K2

K² · Artificial intelligence

How loud an ICU room is can predict who develops delirium

JZ
SB

Jiaqing Zhang, Sabyasachi Bandyopadhyay, Miguel Contreras et al.

11 authors · cs.LG

arXiv preprintArtificial intelligenceJun 2026 · ~65s read

Like explaining it at the dinner table.

Delirium is a kind of acute confusion — patients in intensive care lose their grip on where they are, what's happening, even who they are. It's common, it drags out hospital stays, and doctors struggle to see it coming. This study asks a strange-sounding question: can you forecast it just by listening to the room?

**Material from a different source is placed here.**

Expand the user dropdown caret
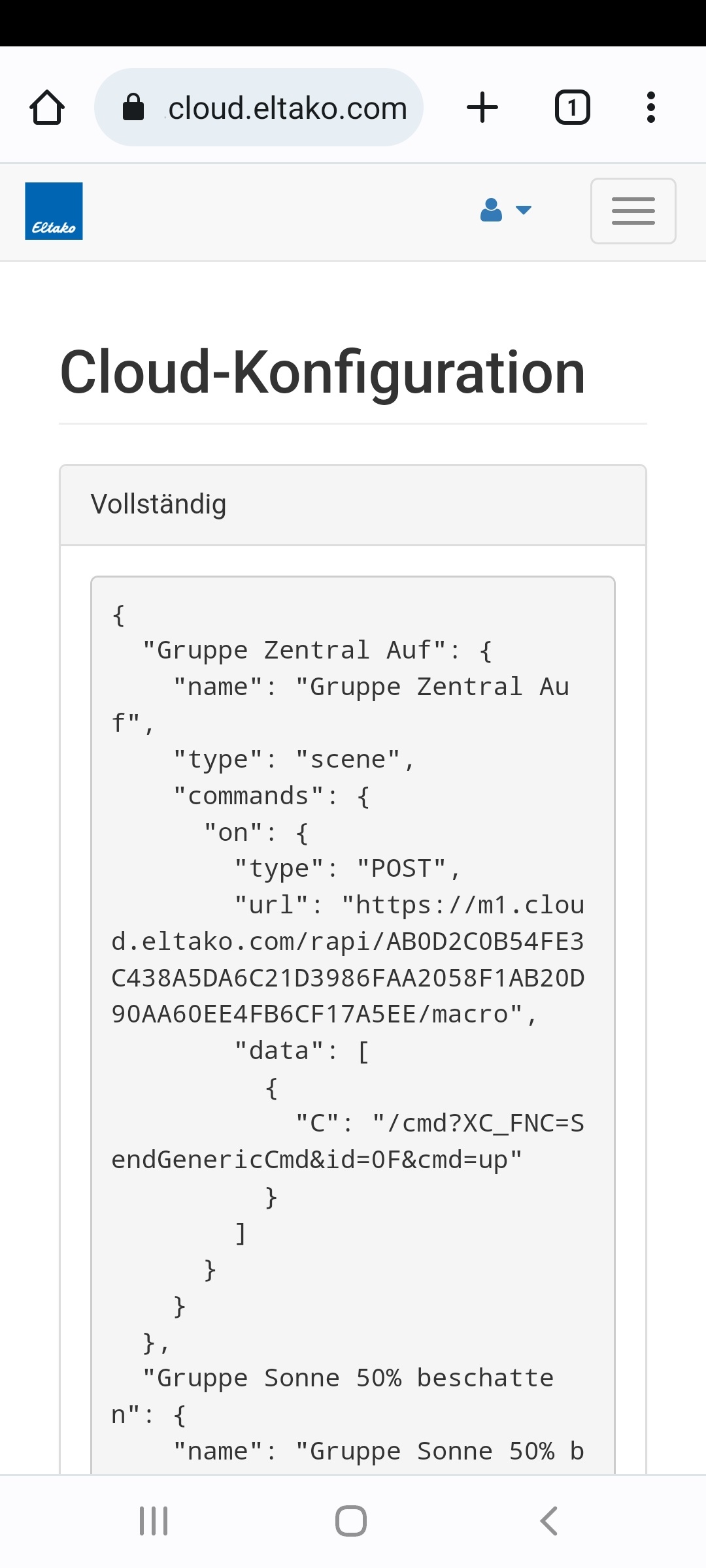The width and height of the screenshot is (706, 1568). click(524, 210)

Delirium is a kind of acute mental fog. The researchers tracked nothing about the patients' bodies — no vital signs, no blood tests. They just recorded two things in the room: how loud it was (sound pressure) and how bright it was (light intensity), in 9 ICUs across 309 patients.

They fed those streams into four neural networks — programs that learn patterns in a sequence of measurements over time. The best was a convolutional model, which scans the data for telltale shapes the way you'd spot a familiar rhythm in a recording. On sound alone it hit an AUC of 0.80, meaning if you handed it one patient who later got delirium and one who didn't, it ranked them correctly about 80% of the time. Sound mattered far more than light. Adding light only helped for forecasts under a week out.

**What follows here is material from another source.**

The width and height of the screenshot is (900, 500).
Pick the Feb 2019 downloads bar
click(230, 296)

This doesn't prove noise causes delirium — loud rooms might just track sicker patients or busier wards. It's a signal, not a verdict.

Why you should care: A cheap microphone on the wall, requiring no needles or wires on the patient, could flag who's drifting toward delirium — and hints that quieting ICUs might be worth testing as prevention.

arXiv preprint — these findings haven’t been peer-reviewed yet. Treat them as early results, not settled science.